● **Qué hacer**
Transcribe todas estas líneas sin alterar ni un solo carácter.

Registros de un conjunto de datos de señalamiento
##########

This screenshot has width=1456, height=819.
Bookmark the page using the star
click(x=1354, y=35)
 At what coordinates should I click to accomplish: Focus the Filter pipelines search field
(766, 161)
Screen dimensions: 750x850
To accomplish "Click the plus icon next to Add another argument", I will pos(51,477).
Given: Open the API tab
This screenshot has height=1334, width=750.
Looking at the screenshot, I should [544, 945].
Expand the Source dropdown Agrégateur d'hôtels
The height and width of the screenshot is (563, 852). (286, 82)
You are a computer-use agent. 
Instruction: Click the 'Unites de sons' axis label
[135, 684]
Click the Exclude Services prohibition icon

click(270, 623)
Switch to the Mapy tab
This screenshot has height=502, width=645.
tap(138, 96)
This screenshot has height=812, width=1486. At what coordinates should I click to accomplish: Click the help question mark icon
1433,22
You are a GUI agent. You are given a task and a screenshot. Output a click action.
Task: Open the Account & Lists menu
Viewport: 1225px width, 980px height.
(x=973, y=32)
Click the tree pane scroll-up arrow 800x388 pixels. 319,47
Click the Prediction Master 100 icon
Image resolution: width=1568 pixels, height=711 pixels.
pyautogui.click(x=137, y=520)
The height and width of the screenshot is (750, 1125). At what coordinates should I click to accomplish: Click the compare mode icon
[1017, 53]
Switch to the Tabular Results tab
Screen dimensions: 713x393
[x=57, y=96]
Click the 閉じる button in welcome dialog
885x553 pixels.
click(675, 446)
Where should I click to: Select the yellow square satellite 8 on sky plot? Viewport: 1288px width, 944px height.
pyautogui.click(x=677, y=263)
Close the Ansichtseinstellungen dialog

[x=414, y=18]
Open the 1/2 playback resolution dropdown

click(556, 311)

##########

● **Respuesta correcta**
This screenshot has width=1456, height=819.
Bookmark the page using the star
click(x=1354, y=35)
 At what coordinates should I click to accomplish: Focus the Filter pipelines search field
(766, 161)
Screen dimensions: 750x850
To accomplish "Click the plus icon next to Add another argument", I will pos(51,477).
Given: Open the API tab
This screenshot has height=1334, width=750.
Looking at the screenshot, I should [544, 945].
Expand the Source dropdown Agrégateur d'hôtels
The height and width of the screenshot is (563, 852). (286, 82)
You are a computer-use agent. 
Instruction: Click the 'Unites de sons' axis label
[135, 684]
Click the Exclude Services prohibition icon

click(270, 623)
Switch to the Mapy tab
This screenshot has height=502, width=645.
tap(138, 96)
This screenshot has height=812, width=1486. At what coordinates should I click to accomplish: Click the help question mark icon
1433,22
You are a GUI agent. You are given a task and a screenshot. Output a click action.
Task: Open the Account & Lists menu
Viewport: 1225px width, 980px height.
(x=973, y=32)
Click the tree pane scroll-up arrow 800x388 pixels. 319,47
Click the Prediction Master 100 icon
Image resolution: width=1568 pixels, height=711 pixels.
pyautogui.click(x=137, y=520)
The height and width of the screenshot is (750, 1125). At what coordinates should I click to accomplish: Click the compare mode icon
[1017, 53]
Switch to the Tabular Results tab
Screen dimensions: 713x393
[x=57, y=96]
Click the 閉じる button in welcome dialog
885x553 pixels.
click(675, 446)
Where should I click to: Select the yellow square satellite 8 on sky plot? Viewport: 1288px width, 944px height.
pyautogui.click(x=677, y=263)
Close the Ansichtseinstellungen dialog

[x=414, y=18]
Open the 1/2 playback resolution dropdown

click(556, 311)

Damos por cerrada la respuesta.